▸ **Task**:
Locate every line in the records below that contains the word "help" and copy each one.

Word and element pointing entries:
## Start
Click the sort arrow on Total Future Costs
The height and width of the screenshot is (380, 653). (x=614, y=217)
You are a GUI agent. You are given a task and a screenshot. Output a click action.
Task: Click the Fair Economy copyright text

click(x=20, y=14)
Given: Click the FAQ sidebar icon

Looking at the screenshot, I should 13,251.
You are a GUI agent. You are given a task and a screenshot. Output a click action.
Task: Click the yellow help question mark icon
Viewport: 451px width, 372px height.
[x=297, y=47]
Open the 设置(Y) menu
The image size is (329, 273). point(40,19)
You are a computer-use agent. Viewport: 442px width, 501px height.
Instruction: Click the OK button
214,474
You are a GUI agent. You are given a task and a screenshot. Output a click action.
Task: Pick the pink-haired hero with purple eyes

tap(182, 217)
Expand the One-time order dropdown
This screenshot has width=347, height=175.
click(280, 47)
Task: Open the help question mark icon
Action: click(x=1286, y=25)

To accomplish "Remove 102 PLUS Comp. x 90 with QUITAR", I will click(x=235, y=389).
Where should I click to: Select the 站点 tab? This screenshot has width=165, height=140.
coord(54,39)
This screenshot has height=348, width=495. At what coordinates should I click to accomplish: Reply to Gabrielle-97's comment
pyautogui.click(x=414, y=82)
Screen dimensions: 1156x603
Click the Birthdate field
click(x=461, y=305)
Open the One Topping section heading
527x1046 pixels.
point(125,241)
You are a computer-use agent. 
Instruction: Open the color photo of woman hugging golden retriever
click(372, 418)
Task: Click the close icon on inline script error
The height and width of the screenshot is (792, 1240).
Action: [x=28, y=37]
## End
▸ **Response**:
Task: Click the yellow help question mark icon
Task: Open the help question mark icon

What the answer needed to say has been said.